A solar powered machine currently being tested in Ghana could boost development across the rural areas of Sub-Saharan Africa - where around 625 million people are without electricity and 39% lack access to safe water.
The Watly machine, created by an Italian-Spanish startup, works by capturing solar energy through photovoltaic panels which is then converted into electricity through an internal battery.
The energy generated through the solar panels is used to produce clean water using a graphene-based filtering process. The company has been testing the technology in rural Ghana and the nest step is to roll out units across Africa. Pictured here are Watly's Matteo Squizzato and Stefano Buiani testing the water.
Watly can deliver 5,000 liters of safe drinking water each day. The battery also powers a connectivity hub that provides wireless internet within an 800-meter radius, and a charging station for electronic and mobile devices.

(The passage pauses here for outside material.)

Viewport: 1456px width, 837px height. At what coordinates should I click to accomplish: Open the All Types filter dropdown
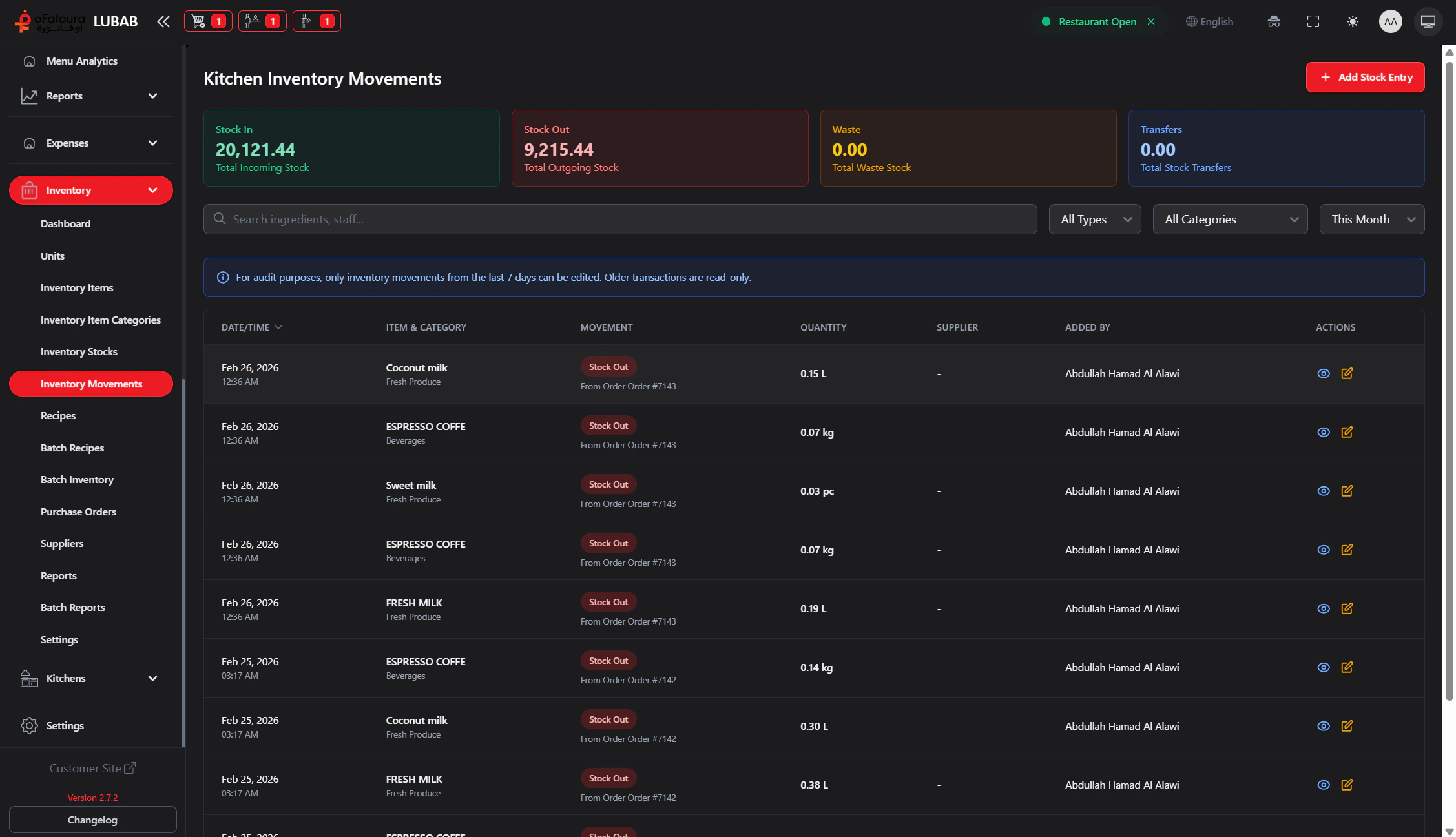(x=1095, y=219)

The team behind Watly hopes the machine will bring much needed aid in the development of these areas."This is an infrastructure solution for people without access to three fundamental pillars of civilization," says Watly founder Marco Attisani (center). "We are (taking) people to the heart of the 21st century."
The project has received 1.4 million euros from the European Union's Horizon 2020 research funding program and are planning to collaborate with NGOs and civil society on a local level. "No technology can change the world without a human factor," says Attisani. "Local partners will care for the logistics, spread the word, play a role in education, and leverage functionality."
The team also hopes that the machine could lead to a surge of economic growth by helping local entrepreneurs to start businesses. They plan to install 10,000 Watly units across Africa over the next eight years, which they hope will create an estimated 50,000 jobs.